**PROVIDED INFORMATION:**
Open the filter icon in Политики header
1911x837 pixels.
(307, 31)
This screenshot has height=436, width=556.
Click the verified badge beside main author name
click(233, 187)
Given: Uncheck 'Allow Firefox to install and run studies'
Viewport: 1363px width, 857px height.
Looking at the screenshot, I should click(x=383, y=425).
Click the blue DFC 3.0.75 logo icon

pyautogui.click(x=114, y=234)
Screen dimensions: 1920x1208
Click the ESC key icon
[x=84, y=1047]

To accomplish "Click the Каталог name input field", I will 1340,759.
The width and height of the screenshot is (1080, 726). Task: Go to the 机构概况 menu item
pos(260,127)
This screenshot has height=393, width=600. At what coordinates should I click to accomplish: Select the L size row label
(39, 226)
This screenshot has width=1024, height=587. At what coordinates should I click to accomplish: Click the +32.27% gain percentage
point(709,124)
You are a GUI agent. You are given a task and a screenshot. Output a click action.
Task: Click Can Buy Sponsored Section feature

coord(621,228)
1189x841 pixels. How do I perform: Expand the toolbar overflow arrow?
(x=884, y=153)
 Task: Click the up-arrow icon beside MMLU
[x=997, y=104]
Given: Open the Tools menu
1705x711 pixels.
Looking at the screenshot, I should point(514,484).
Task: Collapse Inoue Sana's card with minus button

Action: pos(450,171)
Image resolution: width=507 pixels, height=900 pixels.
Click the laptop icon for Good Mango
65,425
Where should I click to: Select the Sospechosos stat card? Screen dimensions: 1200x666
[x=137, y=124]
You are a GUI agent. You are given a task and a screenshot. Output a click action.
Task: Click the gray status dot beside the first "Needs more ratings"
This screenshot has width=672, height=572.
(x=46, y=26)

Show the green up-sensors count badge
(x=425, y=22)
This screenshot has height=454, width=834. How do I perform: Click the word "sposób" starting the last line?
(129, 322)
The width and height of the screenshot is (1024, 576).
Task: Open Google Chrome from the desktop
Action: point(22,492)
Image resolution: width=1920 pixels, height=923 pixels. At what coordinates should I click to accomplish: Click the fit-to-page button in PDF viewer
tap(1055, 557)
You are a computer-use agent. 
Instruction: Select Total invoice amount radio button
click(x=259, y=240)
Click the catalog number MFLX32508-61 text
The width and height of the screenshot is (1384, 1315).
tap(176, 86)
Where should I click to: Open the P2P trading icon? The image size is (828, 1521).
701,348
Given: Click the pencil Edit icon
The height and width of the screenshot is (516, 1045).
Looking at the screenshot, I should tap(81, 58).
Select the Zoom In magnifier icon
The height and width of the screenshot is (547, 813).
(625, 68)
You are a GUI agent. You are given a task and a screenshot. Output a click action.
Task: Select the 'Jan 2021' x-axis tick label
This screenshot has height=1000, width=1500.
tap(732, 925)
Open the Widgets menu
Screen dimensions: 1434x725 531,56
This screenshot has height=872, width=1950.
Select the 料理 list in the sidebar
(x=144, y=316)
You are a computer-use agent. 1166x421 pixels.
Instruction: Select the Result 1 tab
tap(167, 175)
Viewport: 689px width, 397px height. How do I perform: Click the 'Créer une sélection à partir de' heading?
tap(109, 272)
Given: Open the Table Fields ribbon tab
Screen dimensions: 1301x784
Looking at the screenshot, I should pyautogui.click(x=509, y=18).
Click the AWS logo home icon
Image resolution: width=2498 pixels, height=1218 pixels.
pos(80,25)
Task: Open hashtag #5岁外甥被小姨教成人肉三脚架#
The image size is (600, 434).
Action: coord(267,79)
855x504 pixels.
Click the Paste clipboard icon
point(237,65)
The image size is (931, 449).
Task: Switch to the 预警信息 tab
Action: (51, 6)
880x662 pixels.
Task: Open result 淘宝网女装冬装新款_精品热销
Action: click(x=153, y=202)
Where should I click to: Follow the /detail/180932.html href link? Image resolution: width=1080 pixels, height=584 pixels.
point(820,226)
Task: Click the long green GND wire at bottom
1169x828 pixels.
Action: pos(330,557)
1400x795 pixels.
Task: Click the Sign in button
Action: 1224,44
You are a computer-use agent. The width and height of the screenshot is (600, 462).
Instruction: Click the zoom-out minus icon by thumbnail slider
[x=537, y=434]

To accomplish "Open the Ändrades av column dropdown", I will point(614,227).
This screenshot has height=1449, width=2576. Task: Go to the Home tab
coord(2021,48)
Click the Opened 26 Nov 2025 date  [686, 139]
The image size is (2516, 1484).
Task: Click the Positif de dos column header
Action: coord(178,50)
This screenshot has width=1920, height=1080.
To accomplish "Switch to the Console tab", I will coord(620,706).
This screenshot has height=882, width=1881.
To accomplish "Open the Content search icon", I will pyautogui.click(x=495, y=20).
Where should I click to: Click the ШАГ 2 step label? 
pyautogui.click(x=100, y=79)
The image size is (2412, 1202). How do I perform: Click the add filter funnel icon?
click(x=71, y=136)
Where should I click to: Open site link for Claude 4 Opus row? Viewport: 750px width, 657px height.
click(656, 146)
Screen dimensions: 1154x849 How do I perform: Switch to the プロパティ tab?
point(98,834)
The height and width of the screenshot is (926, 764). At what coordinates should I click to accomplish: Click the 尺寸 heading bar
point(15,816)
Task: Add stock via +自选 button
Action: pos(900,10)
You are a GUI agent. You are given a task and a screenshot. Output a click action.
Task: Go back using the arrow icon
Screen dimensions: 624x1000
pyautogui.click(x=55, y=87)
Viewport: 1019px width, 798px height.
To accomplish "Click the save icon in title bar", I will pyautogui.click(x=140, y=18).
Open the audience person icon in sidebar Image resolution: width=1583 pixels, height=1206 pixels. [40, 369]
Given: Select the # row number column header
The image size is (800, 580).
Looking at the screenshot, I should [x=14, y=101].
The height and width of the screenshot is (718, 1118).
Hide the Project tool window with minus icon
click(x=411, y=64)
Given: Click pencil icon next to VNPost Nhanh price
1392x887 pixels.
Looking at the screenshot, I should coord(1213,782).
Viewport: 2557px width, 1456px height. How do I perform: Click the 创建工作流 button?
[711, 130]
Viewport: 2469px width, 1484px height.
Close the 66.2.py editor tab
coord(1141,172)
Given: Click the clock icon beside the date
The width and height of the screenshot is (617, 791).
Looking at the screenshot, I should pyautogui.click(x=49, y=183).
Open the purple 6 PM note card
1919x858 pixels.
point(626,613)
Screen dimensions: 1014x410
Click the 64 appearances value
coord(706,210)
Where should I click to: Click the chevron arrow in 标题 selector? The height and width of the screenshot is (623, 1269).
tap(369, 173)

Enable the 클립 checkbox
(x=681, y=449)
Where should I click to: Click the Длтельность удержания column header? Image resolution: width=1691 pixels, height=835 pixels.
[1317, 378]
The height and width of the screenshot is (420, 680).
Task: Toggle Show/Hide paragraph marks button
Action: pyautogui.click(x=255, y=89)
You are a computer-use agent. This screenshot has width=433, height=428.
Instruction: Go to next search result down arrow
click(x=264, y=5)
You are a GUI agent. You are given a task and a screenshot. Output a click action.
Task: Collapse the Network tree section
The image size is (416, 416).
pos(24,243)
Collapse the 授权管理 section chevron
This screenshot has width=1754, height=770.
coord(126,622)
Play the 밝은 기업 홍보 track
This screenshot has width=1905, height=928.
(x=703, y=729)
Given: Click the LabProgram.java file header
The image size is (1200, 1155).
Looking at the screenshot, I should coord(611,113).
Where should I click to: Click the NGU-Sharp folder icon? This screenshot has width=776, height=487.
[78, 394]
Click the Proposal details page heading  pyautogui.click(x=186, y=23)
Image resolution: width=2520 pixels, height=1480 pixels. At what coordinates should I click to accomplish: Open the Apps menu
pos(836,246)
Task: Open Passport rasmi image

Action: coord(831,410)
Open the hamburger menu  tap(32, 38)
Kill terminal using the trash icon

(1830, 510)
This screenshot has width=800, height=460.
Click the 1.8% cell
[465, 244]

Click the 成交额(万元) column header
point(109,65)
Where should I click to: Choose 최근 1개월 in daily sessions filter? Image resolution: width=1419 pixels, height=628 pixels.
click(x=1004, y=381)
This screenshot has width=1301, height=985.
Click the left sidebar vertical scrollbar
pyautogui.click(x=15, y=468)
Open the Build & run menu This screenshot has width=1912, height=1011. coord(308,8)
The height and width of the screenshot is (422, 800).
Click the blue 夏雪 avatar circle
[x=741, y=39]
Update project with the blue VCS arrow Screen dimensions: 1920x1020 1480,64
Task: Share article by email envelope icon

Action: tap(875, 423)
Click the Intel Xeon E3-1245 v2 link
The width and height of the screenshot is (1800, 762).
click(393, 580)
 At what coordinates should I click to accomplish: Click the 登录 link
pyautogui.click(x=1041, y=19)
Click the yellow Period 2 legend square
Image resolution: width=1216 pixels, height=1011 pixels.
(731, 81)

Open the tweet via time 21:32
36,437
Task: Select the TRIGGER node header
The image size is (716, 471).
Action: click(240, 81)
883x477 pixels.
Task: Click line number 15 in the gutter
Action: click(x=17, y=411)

**INSTRUCTIONS FOR THE TASK:**
Revise the part of the listing that opens with the line containing "Where should I click to: Open site" and closes with the line containing "point(626,613)": write it out again with "Screen dimensions" changed to "Display size" and nothing else altered.

**RESPONSE:**
Where should I click to: Open site link for Claude 4 Opus row? Viewport: 750px width, 657px height.
click(656, 146)
Display size: 1154x849 How do I perform: Switch to the プロパティ tab?
point(98,834)
The height and width of the screenshot is (926, 764). At what coordinates should I click to accomplish: Click the 尺寸 heading bar
point(15,816)
Task: Add stock via +自选 button
Action: pos(900,10)
You are a GUI agent. You are given a task and a screenshot. Output a click action.
Task: Go back using the arrow icon
Display size: 624x1000
pyautogui.click(x=55, y=87)
Viewport: 1019px width, 798px height.
To accomplish "Click the save icon in title bar", I will pyautogui.click(x=140, y=18).
Open the audience person icon in sidebar Image resolution: width=1583 pixels, height=1206 pixels. [40, 369]
Given: Select the # row number column header
The image size is (800, 580).
Looking at the screenshot, I should [x=14, y=101].
The height and width of the screenshot is (718, 1118).
Hide the Project tool window with minus icon
click(x=411, y=64)
Given: Click pencil icon next to VNPost Nhanh price
1392x887 pixels.
Looking at the screenshot, I should coord(1213,782).
Viewport: 2557px width, 1456px height. How do I perform: Click the 创建工作流 button?
[711, 130]
Viewport: 2469px width, 1484px height.
Close the 66.2.py editor tab
coord(1141,172)
Given: Click the clock icon beside the date
The width and height of the screenshot is (617, 791).
Looking at the screenshot, I should pyautogui.click(x=49, y=183).
Open the purple 6 PM note card
1919x858 pixels.
point(626,613)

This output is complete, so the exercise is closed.